In an article he wrote for Health and Lifestyle, he lists ten steps on how a person can achieve a healthier and leaner body. "Some steps are easy, while others require determination and the right attitude," he pointed out.

1. Eat a low-cholesterol diet in small portions. "Grazing food over three small meals and two to three small snacks per day can keep your appetite down the entire day and prevent bingeing," he explained. "The usual distribution is 40 to 50 percent carbohydrates, 30 percent protein, and 20 to 30 percent fat."

There are people who skip some meals to lose weight. Such is not a good idea. "Skipping meals will not help you lose weight," Dr. Ruiz said. "Ironically, this will lead to binge eating due to uncontrollable appetite surges."

Recommended foods are: most breads, cereals and grains, crackers, fresh fruits, lean meats, chicken sans the skin, fish and skim milk. Among those that should be avoided are: "prime-grade" fatty cuts of meat, sausage, bacon, whole milk, saturated fat, butter, croissants, ice cream and chocolate. "This structured nutrition program can place you in a slight caloric deficit," he warned.

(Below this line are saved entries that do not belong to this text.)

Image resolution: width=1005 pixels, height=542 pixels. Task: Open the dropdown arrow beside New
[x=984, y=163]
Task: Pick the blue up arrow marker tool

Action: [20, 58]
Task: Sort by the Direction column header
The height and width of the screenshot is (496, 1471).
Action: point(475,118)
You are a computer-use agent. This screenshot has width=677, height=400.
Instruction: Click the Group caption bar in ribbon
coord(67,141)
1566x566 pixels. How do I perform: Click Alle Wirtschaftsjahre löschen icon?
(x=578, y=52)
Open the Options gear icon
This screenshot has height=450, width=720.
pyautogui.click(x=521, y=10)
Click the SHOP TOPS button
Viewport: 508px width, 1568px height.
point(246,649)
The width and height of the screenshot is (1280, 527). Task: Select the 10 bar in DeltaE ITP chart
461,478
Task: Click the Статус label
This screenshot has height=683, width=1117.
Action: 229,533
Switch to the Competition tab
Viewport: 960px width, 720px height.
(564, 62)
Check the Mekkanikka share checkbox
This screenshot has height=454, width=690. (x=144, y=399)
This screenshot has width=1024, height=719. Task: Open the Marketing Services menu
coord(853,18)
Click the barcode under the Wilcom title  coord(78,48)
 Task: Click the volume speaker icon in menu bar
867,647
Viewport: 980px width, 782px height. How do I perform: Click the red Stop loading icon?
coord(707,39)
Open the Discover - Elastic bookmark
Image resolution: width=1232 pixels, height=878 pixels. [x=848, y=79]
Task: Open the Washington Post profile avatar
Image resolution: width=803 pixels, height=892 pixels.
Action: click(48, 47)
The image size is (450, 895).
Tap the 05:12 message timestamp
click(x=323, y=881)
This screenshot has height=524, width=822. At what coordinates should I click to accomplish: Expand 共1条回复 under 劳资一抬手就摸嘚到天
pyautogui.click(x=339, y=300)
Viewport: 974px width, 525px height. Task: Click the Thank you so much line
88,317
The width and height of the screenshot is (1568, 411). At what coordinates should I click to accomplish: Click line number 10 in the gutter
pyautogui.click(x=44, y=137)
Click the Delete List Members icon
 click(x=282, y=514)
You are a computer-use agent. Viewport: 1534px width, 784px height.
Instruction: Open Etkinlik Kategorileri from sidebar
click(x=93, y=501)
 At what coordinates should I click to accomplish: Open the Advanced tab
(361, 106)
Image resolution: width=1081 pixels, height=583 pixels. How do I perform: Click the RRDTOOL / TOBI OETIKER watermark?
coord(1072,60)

2. Eat at least 20 to 30 grams of fiber daily. Fiber, material that resists digestion, is found in vegetables, fruits, and cereals. Among the recommended are long-fibered vegetables (camote tops, cabbage, broccoli, cauliflower, carrots), whole grains (corn, brown rice, oats, bran, whole wheat bread), and raw fruits (apples, bananas, oranges).
"Adequate intake of dietary fiber," Dr. Ruiz claimed, "helps regulate bowel movements and eliminate constipation, cleanses the colon and intestine of waste and toxins, reduces the risk of heart disease, helps remove cholesterol, absorbs fat, reduces weight, helps control blood sugar, and contributes to overall well-being."

3. Eat between six to eleven servings of grain. "Grains should constitute the largest percentage of your calorie intake because they are important sources of energy," he said. "The great thing about this food group is its ability to satisfy the appetite with fewer calories."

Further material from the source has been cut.